Comment il se retrouva de la réalité de l'espace qui l'entourait à l'evanescence de ce néant le privant de repères, il ne pouvait se l'expliquer. Il ne tenta d'ailleurs pas de se l'expliquer, comme tout le reste de cette expérience qu'il considérait maintenant comme une impasse. Mais il était là. Là n'était pas le terme. Il était, et c'était tout ce qu'il aurait pu affirmer.

Des trompettes identiques à celles des péplums des années soixantes retentirent au loin, se rapprochant au galop. Le néant se solidifia petit à petit, dans un laps de temps impossible à évaluer. L'espace se matérialisa en même temps que la sensation de durée, ce qui rassura Georges pour un moment. Il jura se trouver dans ce qui ressemblait étrangement à sa propre salle à manger.

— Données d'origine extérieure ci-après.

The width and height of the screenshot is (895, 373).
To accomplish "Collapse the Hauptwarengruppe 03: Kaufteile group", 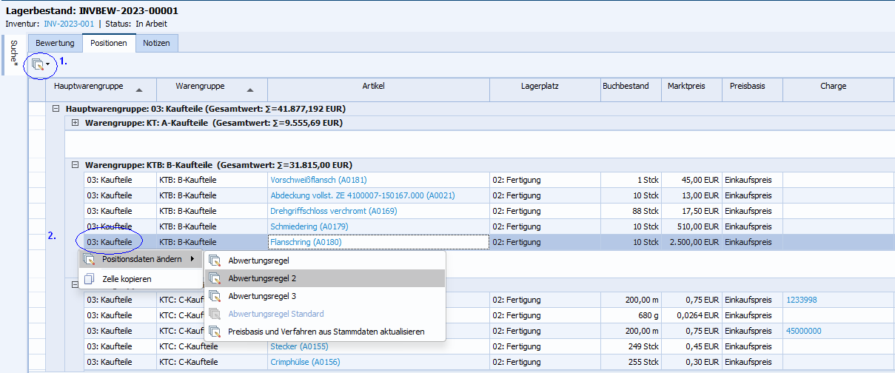I will click(56, 109).
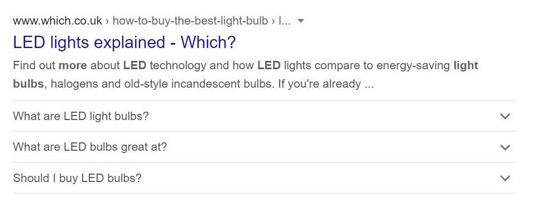Image resolution: width=547 pixels, height=206 pixels.
Task: Select the What are LED bulbs great at? question
Action: [x=90, y=147]
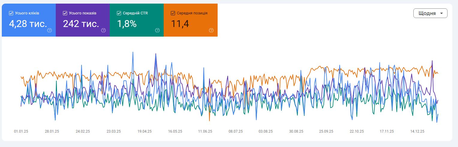
Task: Uncheck the Усього кліків checkbox
Action: (11, 13)
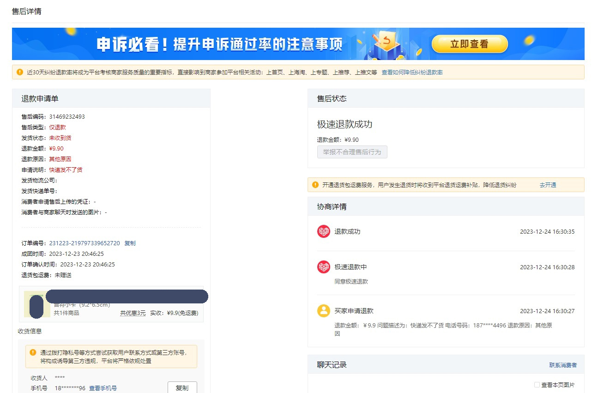Click the 立即查看 banner button

[x=469, y=44]
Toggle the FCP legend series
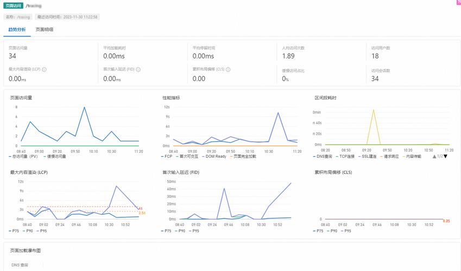461x271 pixels. click(x=167, y=157)
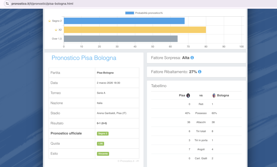The height and width of the screenshot is (167, 277).
Task: Toggle the Probabilità pronostico% legend swatch
Action: pyautogui.click(x=130, y=13)
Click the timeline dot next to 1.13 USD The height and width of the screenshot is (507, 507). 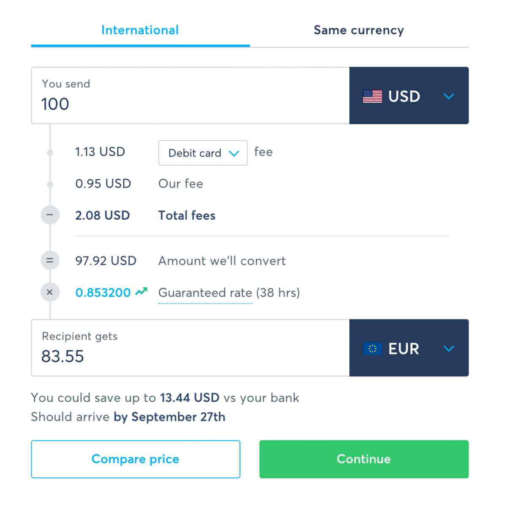click(50, 153)
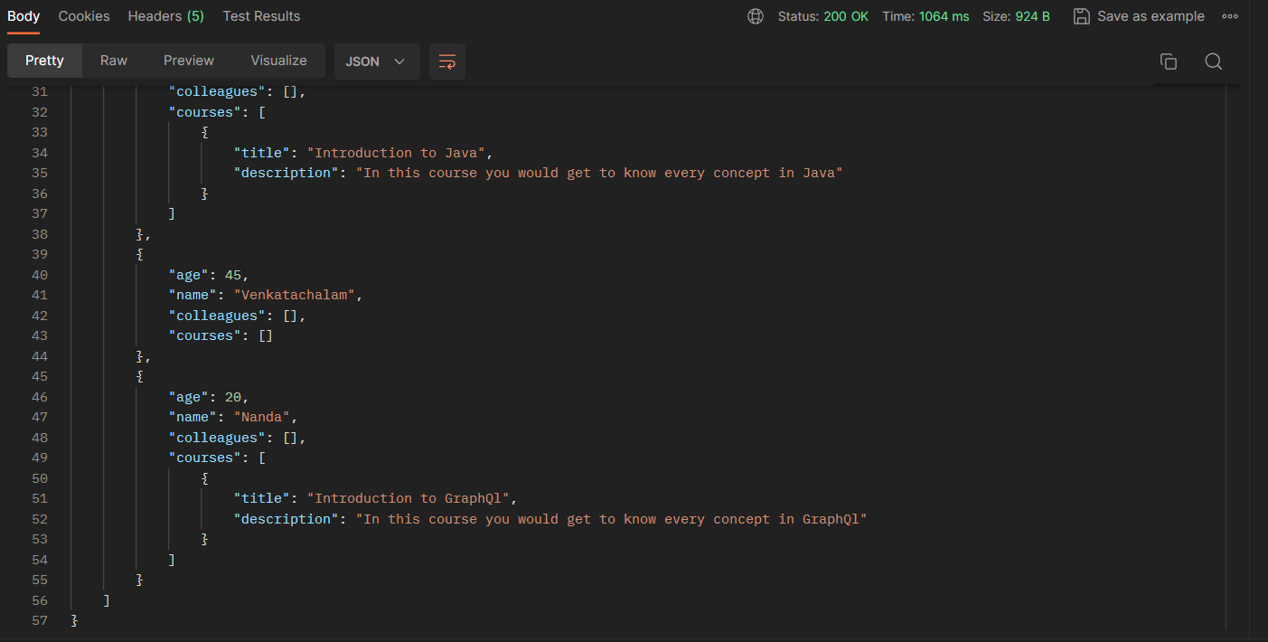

Au bout de quelques minutes, il fut en mesure de faire quelques pas, et fut enfin certain d'être dans sa salle à manger. Tout était en ordre, exactement comme au début de la matinée avant qu'il ne sorte dans la cour. Il s'assit dans son fauteuil simili Louis XVIII et réfléchit un moment. Il était partit de la cour et se retrouvait dans sa salle à manger. Quel voyage dimensionnel! Il avait une idée un peu plus extraordinaire de ce que devait être ce genre de voyage. Se retrouver en dehors de la galaxie, éventuellement. Peut-être atterir sur Mars, ou la lune. Mais pas dans sa propre maison, à quinze mètres de son point de départ! Quelle arnaque!

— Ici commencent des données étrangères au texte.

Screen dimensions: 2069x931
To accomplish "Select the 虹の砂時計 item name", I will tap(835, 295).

Après avoir mangé un morceau, il eut idée de regarder l'heure. 8h34. Il avait passé à peine plus de dix minutes dans ce qu'ils appelaient le VORTEX dans les séries débiles de la 6ème chaine. Il lui semblait une éternité. Mais en réfléchissant plus avant, il décida que dix minutes pour couvrir une distance de quinze mètres n'était pas une solution intéressante au problème de la locomotion.

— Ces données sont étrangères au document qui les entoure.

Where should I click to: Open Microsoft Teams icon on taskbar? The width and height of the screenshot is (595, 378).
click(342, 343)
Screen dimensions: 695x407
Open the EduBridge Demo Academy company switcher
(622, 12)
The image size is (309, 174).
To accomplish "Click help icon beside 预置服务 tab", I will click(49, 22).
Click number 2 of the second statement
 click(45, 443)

Georges attendit 10h pour se décider à téléphoner à Jean-Marc, le fleuriste du coin. Il était son plus fidèle amis, et il savait que c'était le seul voisin capable de ne rien cafter au bar du village. Jean-Marc avait par le passé eût à faire avec la police et la délinquance n'encourage pas aux bavardages inutiles. De plus, et dans un registre différent, Jean-Marc était ouvert d'esprit -caractéristique manquante dans l'ego ratatiné de Georges- tout en sachant faire preuve de relativité et de logique. Sommes toutes le complice idéal.

 

6

-Tu dis qu'elle est arrivée là cette nuit? Jean-Marc écoutait l'histoire abracadabrante de Georges avec le plus vif intérêt. Il le tannait de questions précises, à la manière d'un gendarme prenant une déposition. Ses nombreuses gardes à vues l'avaient certainement influencées.

-Eh oui, cette nuit... Georges caressait le bois de la porte, cherchant désespérément une chose qu'il ne connaissait pas.

-Pas d'electronique, pas de circuits imprimés, pas de source d'énergie. Pas à dire, c'est bel et bien une porte tout ce qu'il y a de plus con! Jean-marc s'arrêta de gratter le métal de la poignée avec son canif. Il regarda Georges :

-Le plus étrange dans cette histoire, continua t-il, c'est que cette porte toute con, et bin elle révolutionne les lois de la physique et tout le tremblement, et pourtant elle sert à que dalle! Nada!

-Alors, demanda Georges?

-Alors quoi? Qu'est-ce-que tu veux que je te dise? Tu as chez toi un truc révolutionnaire mais inutile. Je pense qu'en toute sagesse, tu pourras très vite oublier cette saloperie de camelote et reprendre un train de vie normal sans que celà ne t'affecte plus que ça. Il claqua des doigts en disant "ça" pour donner un côté théâtral que Georges trouva superflu.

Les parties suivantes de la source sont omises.